Update: The image for the ChatGPT 3.5 and vicuna-13B comparison has been updated for readability.
With the launch of Large Language Models (LLMs) for Generative Artificial Intelligence (GenAI), the world has become both enamored and concerned with the potential for AI. The ability to hold a conversation, pass a test, develop a research paper, or write software code are tremendous feats of AI, but they are only the beginning to what GenAI will be able to accomplish over the next few years. All this innovative capability comes at a high cost in terms of processing performance and power consumption. So, while the potential for AI may be limitless, physics and costs may ultimately be the boundaries.

**Extracted entries:**

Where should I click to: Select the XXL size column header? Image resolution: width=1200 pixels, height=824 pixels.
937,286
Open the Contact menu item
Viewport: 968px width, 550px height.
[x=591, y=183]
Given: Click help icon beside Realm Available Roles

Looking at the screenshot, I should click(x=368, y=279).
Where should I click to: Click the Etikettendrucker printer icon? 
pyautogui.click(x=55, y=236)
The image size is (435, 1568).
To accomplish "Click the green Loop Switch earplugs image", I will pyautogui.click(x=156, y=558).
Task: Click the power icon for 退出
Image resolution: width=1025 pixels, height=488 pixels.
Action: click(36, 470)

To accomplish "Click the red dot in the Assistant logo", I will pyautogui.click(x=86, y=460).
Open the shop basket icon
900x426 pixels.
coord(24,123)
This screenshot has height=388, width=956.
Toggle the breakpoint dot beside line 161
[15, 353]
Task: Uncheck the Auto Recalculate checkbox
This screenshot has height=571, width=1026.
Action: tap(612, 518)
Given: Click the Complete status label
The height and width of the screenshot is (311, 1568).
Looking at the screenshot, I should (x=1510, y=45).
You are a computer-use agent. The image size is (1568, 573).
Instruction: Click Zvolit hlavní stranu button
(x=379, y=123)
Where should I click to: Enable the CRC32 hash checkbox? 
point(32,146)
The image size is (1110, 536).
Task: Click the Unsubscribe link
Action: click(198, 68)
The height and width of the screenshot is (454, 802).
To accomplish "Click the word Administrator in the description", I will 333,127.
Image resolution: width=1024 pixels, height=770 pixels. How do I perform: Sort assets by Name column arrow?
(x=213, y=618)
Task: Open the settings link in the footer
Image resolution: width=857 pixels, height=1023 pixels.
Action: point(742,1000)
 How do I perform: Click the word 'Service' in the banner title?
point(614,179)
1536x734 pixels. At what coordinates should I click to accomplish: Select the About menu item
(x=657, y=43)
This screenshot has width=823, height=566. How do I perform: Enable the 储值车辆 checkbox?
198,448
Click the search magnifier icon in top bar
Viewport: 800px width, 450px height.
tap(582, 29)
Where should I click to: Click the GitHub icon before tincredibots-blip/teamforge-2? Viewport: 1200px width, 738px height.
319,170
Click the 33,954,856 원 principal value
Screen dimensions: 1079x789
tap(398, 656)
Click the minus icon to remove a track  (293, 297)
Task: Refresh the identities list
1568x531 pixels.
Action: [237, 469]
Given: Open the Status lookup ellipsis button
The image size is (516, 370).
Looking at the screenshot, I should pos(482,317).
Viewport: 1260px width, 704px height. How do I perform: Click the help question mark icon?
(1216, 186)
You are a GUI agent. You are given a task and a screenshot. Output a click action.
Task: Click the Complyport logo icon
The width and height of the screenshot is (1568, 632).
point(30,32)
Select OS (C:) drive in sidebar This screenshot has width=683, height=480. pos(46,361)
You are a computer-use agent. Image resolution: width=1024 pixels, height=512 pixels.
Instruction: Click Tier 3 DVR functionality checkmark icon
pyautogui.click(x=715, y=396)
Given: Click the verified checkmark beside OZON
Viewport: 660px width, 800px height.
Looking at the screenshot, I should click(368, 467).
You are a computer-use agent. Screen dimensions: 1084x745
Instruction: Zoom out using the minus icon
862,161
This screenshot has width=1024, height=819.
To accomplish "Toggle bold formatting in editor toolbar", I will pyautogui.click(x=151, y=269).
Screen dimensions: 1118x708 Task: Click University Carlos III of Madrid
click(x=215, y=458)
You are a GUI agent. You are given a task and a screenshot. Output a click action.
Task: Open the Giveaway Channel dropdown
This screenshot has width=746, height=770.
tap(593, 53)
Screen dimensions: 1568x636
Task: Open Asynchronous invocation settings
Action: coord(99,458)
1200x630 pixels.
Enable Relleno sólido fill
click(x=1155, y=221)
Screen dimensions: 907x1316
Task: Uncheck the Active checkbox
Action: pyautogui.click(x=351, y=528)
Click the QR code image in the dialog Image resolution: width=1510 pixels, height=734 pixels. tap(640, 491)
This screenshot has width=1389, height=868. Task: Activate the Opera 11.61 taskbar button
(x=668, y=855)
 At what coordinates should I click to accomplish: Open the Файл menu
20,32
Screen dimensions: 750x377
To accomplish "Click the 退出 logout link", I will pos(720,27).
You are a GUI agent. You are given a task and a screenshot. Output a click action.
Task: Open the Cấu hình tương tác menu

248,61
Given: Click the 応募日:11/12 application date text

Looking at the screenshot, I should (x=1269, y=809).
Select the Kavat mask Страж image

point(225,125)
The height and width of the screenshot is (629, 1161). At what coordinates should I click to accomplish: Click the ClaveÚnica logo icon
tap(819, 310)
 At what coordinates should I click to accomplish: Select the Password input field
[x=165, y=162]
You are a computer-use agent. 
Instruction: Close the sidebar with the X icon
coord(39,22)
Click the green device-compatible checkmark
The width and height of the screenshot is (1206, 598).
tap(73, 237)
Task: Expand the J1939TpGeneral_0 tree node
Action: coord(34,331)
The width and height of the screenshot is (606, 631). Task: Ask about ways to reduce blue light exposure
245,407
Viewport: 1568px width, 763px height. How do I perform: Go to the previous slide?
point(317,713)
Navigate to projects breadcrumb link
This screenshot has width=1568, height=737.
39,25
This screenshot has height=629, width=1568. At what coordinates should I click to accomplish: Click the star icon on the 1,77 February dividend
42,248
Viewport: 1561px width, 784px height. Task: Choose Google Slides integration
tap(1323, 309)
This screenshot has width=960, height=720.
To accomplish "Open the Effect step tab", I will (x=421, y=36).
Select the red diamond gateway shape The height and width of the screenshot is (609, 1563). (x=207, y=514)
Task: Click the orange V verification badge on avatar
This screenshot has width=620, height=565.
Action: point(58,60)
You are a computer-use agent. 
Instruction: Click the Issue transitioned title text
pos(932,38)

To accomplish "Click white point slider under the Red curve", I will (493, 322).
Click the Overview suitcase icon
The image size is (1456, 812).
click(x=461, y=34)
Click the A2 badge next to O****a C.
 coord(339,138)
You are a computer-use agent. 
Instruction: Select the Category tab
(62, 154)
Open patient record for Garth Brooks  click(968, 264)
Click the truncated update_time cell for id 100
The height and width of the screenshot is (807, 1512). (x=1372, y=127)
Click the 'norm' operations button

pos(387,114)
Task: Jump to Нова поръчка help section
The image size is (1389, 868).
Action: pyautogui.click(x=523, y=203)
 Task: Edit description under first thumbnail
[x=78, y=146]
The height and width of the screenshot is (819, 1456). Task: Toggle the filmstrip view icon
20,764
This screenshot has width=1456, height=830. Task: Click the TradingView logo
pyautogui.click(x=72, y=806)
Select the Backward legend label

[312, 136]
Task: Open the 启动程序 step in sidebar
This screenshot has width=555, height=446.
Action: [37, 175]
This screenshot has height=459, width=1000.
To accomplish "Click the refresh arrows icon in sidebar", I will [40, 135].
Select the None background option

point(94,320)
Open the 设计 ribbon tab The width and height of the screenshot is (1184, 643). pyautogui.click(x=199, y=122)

**Exercise 1:**
In the generative AI text, translate this sentence into Spanish: "So, while the potential for AI may be limitless, physics and costs may ultimately be the boundaries."
**Exercise 2:**
For each statement, say whether it agrees with the generative AI text, answering yes or no and quoting the words that decide it. (a) The processing performance and power needed for this capability come cheap. (b) Holding a conversation is called a tremendous feat of AI. (c) The image comparing ChatGPT 3.5 and vicuna-13B was updated to make it easier to read.
**Exercise 3:**
Repeat the part of the generative AI text from "With the launch" to "be the boundaries.", word for word.
These records come from a different source than the text.

**Task response 1:**
Así que, aunque el potencial de la IA puede ser ilimitado, la física y los costos pueden ser, en última instancia, los límites.

**Task response 2:**
(a) No: "All this innovative capability comes at a high cost in terms of processing performance and power consumption."
(b) Yes: "The ability to hold a conversation, pass a test, develop a research paper, or write software code are tremendous feats of AI"
(c) Yes: "The image for the ChatGPT 3.5 and vicuna-13B comparison has been updated for readability."

**Task response 3:**
With the launch of Large Language Models (LLMs) for Generative Artificial Intelligence (GenAI), the world has become both enamored and concerned with the potential for AI. The ability to hold a conversation, pass a test, develop a research paper, or write software code are tremendous feats of AI, but they are only the beginning to what GenAI will be able to accomplish over the next few years. All this innovative capability comes at a high cost in terms of processing performance and power consumption. So, while the potential for AI may be limitless, physics and costs may ultimately be the boundaries.